Mimicking the birds we love, Hank Lentfer flew down from Alaska and spent a few days at Kingbird this past week. It was a return trip; Hank was here in 2005 to better understand where cranes go and what challenges they face on their wintering range. That experience, and much more, formed the raw material for a very remarkable new book, The Faith of Cranes. Hank was here to keynote the annual Lodi Crane Festival and for book-signings at a couple of local shops.
The Faith of Cranes made me laugh and cry. It's been a while since a book has touched and challenged me so profoundly. Buy it. Read it. Gift it.
Alaskan cuisine has, per Frank, a profound seasonality, as in a riot of choice in the summer and venison and potatoes from October to May. It was fun walking the orchard with Hank and sampling the late-season offerings. We laughed at the contrast - I'm dancing with the risk of a hard frost and hoping to protect my citrus, while his Gustavus, Alaska landscape is in a deep freeze. The birds know where it's at.

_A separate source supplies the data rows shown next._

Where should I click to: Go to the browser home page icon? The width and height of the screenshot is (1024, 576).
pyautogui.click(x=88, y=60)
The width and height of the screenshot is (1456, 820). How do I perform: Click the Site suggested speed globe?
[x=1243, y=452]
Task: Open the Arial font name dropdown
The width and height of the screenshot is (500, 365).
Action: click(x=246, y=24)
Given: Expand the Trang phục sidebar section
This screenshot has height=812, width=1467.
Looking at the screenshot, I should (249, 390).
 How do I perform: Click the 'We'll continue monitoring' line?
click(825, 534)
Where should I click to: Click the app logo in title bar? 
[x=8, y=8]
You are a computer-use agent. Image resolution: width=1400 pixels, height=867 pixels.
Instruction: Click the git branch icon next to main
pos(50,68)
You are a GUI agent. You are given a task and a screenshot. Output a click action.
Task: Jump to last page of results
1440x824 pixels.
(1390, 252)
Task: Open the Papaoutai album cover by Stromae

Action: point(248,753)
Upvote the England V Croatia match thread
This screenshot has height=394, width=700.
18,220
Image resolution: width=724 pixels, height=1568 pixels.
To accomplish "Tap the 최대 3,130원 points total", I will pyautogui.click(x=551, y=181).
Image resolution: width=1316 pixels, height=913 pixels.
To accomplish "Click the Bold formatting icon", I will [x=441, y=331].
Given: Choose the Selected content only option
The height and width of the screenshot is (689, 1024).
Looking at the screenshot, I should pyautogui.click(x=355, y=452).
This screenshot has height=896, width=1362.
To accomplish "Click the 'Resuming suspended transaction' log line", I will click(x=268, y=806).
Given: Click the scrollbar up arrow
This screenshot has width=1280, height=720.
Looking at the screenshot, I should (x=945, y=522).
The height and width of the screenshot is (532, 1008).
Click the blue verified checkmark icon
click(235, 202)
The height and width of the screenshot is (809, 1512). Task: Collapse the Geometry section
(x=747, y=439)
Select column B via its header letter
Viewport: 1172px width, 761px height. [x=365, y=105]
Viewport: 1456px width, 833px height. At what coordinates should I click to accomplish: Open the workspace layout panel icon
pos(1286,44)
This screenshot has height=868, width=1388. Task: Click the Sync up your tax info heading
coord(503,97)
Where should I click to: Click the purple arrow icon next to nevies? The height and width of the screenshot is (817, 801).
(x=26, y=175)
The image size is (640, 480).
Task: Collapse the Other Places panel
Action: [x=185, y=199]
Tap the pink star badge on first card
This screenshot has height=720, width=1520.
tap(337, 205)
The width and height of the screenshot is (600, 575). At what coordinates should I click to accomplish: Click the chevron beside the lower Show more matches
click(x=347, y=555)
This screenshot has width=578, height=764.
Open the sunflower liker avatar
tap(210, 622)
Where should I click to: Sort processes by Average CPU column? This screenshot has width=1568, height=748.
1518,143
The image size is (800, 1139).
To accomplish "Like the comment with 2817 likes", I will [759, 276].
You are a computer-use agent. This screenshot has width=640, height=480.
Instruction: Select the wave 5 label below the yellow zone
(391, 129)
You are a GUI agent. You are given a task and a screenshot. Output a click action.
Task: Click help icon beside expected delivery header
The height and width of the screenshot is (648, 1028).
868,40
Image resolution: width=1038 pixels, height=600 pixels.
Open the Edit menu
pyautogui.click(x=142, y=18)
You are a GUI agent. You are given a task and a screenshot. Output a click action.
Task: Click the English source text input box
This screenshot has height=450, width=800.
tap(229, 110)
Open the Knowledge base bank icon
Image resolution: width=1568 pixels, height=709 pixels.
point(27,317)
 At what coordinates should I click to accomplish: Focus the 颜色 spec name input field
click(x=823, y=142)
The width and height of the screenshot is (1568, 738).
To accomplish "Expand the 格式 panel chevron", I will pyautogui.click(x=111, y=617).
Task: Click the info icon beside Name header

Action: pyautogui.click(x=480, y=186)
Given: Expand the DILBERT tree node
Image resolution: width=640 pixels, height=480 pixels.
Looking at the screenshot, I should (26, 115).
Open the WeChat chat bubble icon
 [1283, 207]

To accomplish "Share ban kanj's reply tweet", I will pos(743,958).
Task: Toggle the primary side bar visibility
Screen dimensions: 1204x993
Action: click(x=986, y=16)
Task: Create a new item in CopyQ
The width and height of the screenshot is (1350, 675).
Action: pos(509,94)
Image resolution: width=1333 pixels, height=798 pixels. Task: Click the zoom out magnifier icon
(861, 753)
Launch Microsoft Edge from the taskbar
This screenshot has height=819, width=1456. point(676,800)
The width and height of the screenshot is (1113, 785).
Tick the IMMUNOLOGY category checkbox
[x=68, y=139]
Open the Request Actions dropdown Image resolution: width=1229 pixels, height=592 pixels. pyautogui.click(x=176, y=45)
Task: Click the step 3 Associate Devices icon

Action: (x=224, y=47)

Hank was a persimmon virgin, but we fixed that and I enjoyed watching him bite into a crisp fuyu and inhale a gooey, sweet hachiya. Carry-on baggage was a small sampling each of apples, asian pears, persimmons, quince, and pomegranates, which he promised to share with Anya and Linnea. Let's hope they got their fair share. A few transitory Kingbird molecules in Alaskan bodies. Read the book.